I have been learning AT&T assembly for a few months now and I find it really difficult to wrap my head around on some of the recurring instructions in my .s file. In particular,

main:
pushq %rbp
movq %rsp, %rbp

From the book that I'm using, I came to conclude that pushq pushes the 64-bit address of the calling function to the call stack, or saves it; while movq copies the value (I suppose its the address) in the %rsp register to the %rbp register.
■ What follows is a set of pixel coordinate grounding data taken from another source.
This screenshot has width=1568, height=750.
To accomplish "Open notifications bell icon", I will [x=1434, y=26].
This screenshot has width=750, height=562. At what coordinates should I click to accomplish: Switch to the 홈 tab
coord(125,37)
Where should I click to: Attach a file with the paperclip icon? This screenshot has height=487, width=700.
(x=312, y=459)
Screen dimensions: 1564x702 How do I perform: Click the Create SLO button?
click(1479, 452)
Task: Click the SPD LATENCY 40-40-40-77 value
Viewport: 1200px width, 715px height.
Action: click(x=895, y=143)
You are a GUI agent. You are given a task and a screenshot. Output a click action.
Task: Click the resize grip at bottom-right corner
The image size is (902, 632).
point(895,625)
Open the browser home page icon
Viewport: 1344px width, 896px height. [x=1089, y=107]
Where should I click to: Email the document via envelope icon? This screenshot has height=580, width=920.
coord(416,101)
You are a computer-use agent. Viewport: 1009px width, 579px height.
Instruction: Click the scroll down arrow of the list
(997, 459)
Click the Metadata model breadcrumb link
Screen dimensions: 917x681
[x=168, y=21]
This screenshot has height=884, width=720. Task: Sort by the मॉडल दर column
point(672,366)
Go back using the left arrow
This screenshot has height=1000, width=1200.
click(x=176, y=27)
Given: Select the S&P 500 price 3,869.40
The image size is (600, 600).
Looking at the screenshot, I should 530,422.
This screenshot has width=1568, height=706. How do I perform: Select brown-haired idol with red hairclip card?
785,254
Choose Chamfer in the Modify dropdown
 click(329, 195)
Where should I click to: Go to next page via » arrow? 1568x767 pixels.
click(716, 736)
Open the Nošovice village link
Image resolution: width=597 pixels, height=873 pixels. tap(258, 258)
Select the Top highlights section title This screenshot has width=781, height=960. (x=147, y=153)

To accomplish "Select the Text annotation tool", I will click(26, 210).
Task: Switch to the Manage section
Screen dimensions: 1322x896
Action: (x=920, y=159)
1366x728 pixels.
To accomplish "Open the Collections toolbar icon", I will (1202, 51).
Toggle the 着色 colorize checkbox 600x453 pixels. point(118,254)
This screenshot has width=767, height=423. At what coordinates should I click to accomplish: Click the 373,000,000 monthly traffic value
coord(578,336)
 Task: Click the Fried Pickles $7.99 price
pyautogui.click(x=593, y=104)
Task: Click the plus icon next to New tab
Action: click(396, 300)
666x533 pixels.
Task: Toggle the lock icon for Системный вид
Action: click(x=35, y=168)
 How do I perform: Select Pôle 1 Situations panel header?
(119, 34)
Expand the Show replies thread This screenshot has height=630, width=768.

That is, both of them contains the address of the base of the stack.

Also, other sources (thanks Govind) also explained this question pretty well: What is the purpose of the RBP register in x86_64 assembler?

I get it, I already know that pushq %rbp saves caller's frame pointer or saves address of previous stack frame, but if this is the only function I'm calling in my C program, what was the "previous stack frame" then? Like, what was stored in %rbp before my main function call?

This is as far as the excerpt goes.